RECURSO ESPECIAL Nº 1.203.182 – MG (2010/0128448-2), RELATOR: MINISTRO PAULO DE TARSO SANSEVERINO, 30/9/2013
Portanto, evidencia-se que o tema ainda será objeto de futuras discussões, visto que ainda não existe uma única compreensão consolidada entre a comunidade jurídica. Logo, é de notória relevância observar quais serão as atualizações e os entendimentos futuros dos Tribunais a respeito de um assunto tão relevante na seara sucessória e que divide tantas opiniões entre os mais diversos autores.

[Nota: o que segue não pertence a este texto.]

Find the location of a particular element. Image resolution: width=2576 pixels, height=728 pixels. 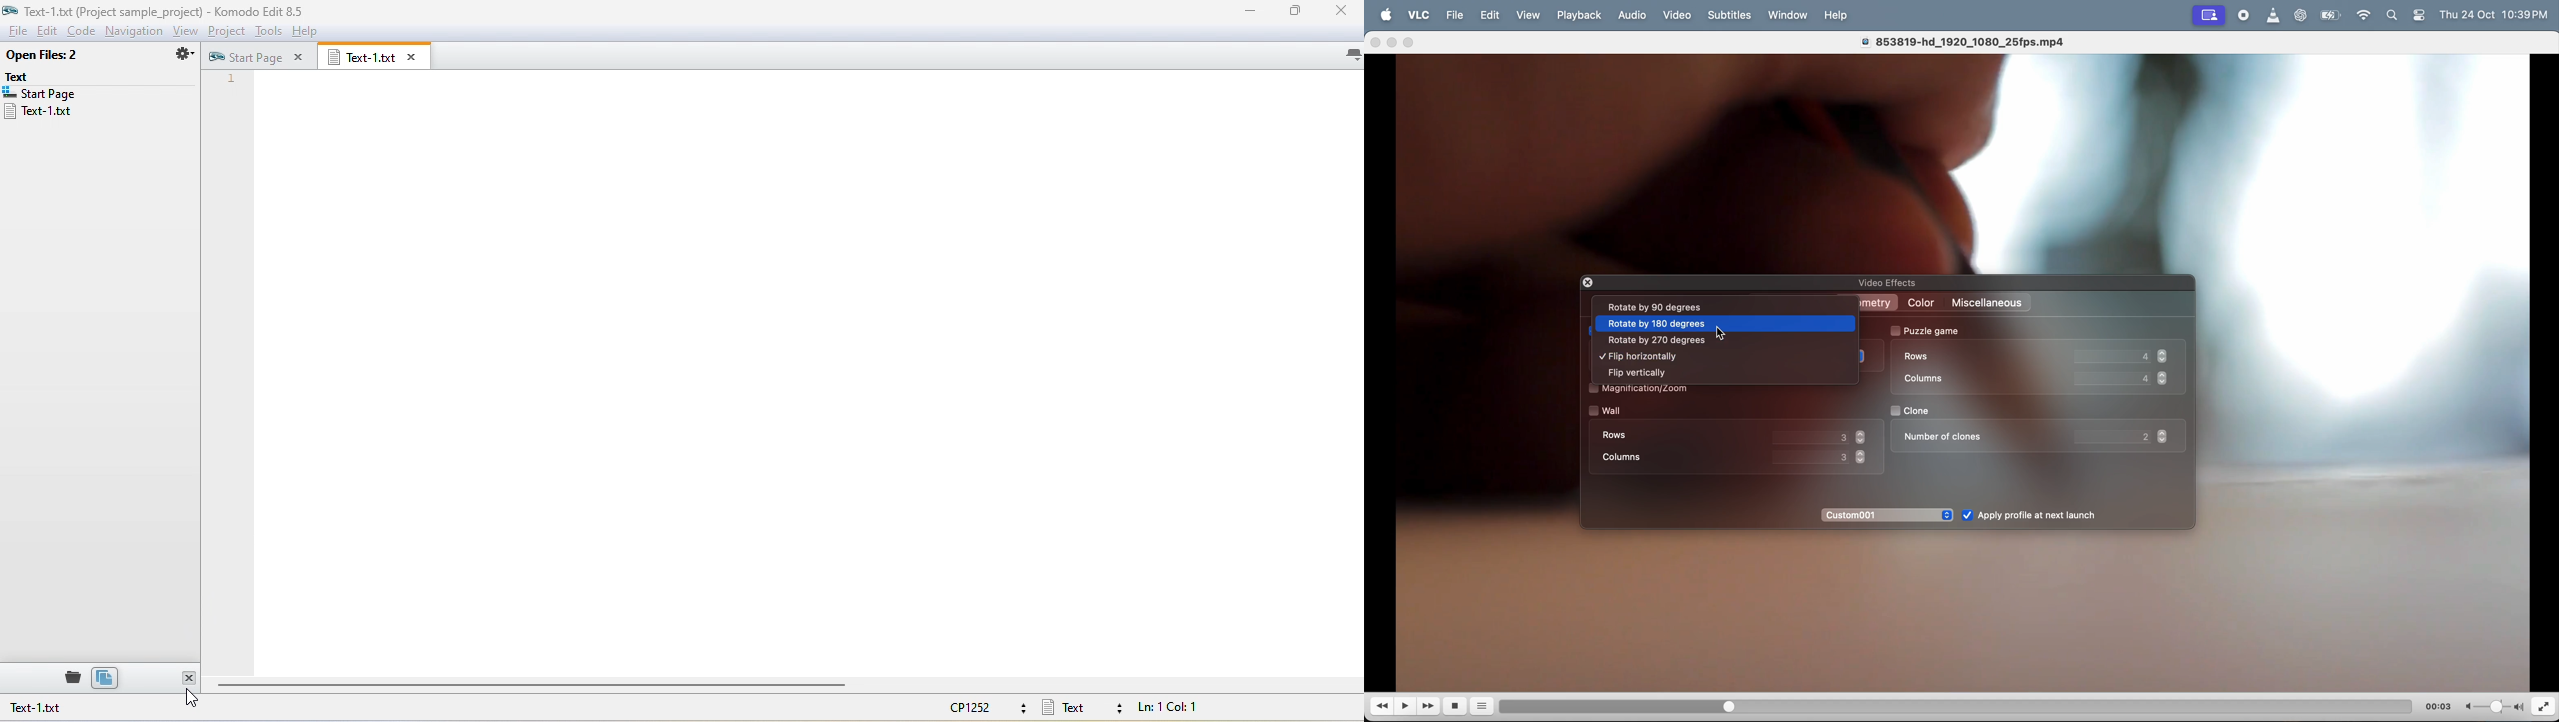

video effects is located at coordinates (1891, 283).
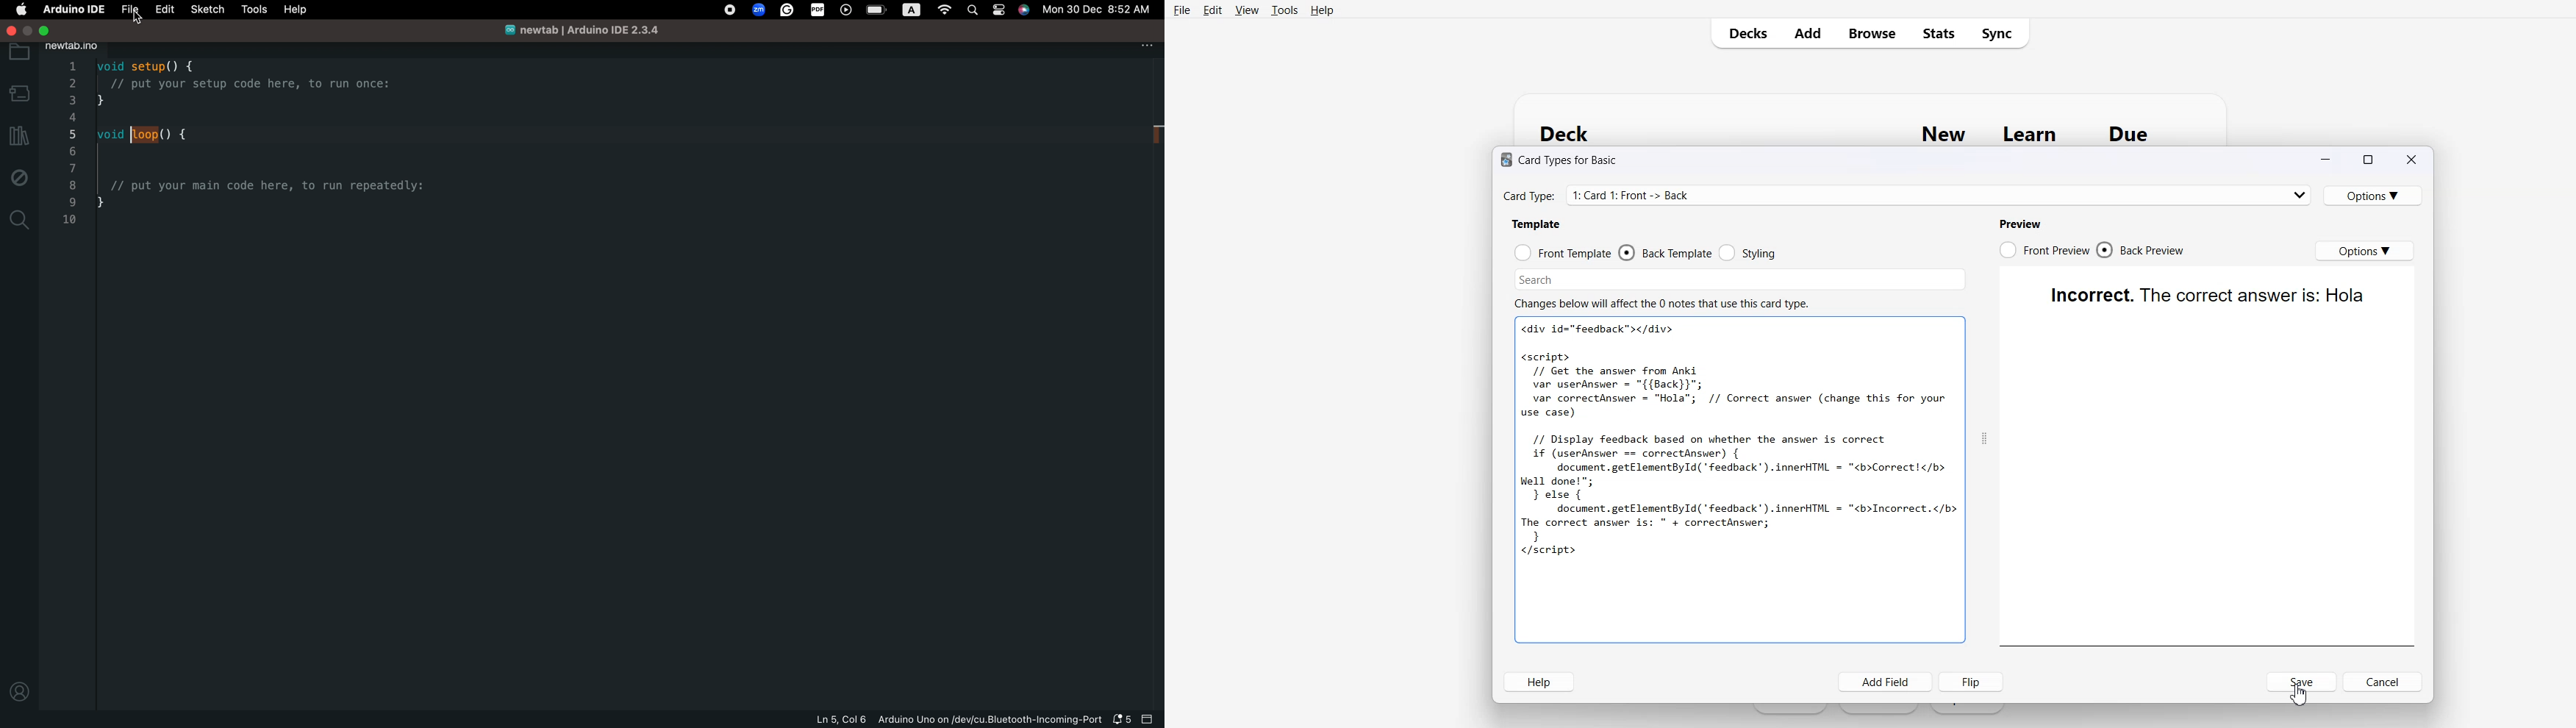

Referências Bibliográficas:
1) http://www.planalto.gov.br/ccivil_03/leis/2002/l10406.htm;
2) DIAS, Maria Berenice. Manual das Sucessões. 6. ed. rev. atual. e ampl.São Paulo: Revista dos Tribunais, 2008;
3) LOBO, Paulo. Direito Civil: Sucessões. 2ª Ed. São Paulo: Saraiva, 2014;
4) TARTUCE, Flávio. Direito civil: Direito das Sucessões. 12ª. ed. rev., atual. e ampl. Rio de Janeiro: Forense, 2019;
5) RIZZARDO, Arnaldo. Direito das Sucessões. 4. ed. rev. e atual. Rio de Janeiro: Forense, 2008.